A correctly implemented TPC-C workload does actually need to issue cross-shard transactions. There are a lot of "TPC-C-like" workloads that don't actually implement this behavior, though, along with other harder to handle attributes like foreign keys and sleep/wait time.

TPC-C is really an enduring, interesting benchmark.

[0]: See section 2.4.1.5 2 of the spec https://www.tpc.org/tpc_documents_current_versions/pdf/tpc-c...

1 comments

That's true, I should have been a bit more specific.

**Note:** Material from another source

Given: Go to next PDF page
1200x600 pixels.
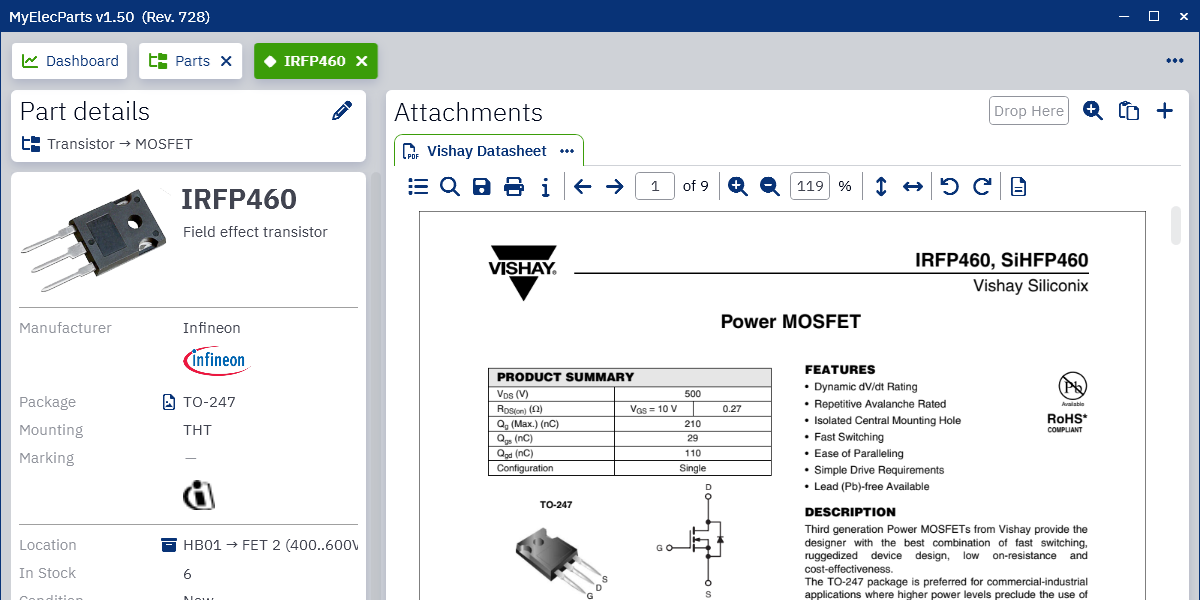Looking at the screenshot, I should coord(615,186).

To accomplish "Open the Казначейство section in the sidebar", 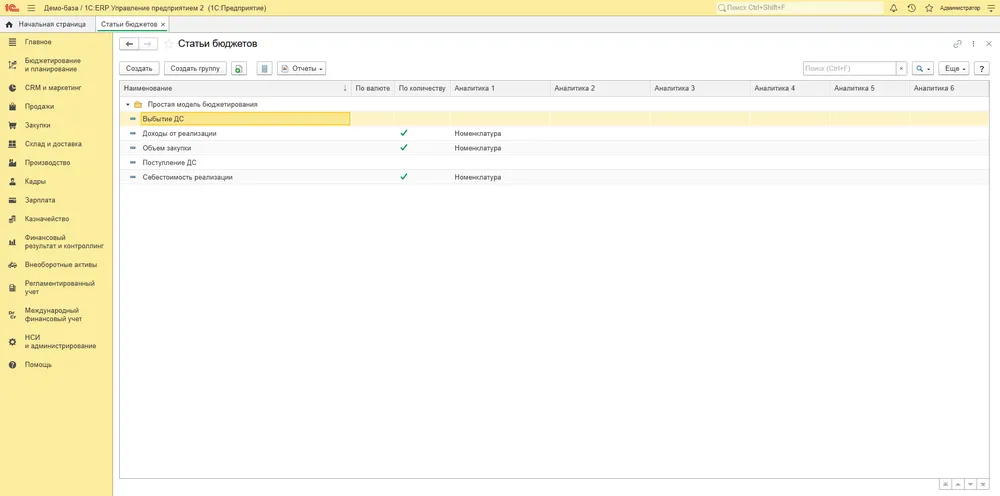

Each individual query runs within a single shard as far I recall (its been a few years...). There maybe transactions (like new order) that do multiple queries such that the transaction does read and writes to more then one shard. This doesn't really change how easy the workload is to scale out too much though. Harder to scale workloads require a single query to run across many (often all) shards or require data reshuffling for joins (there is not one good shard key that keeps all joins shard local). In these cases adding more nodes or shards will make each query a bit slower.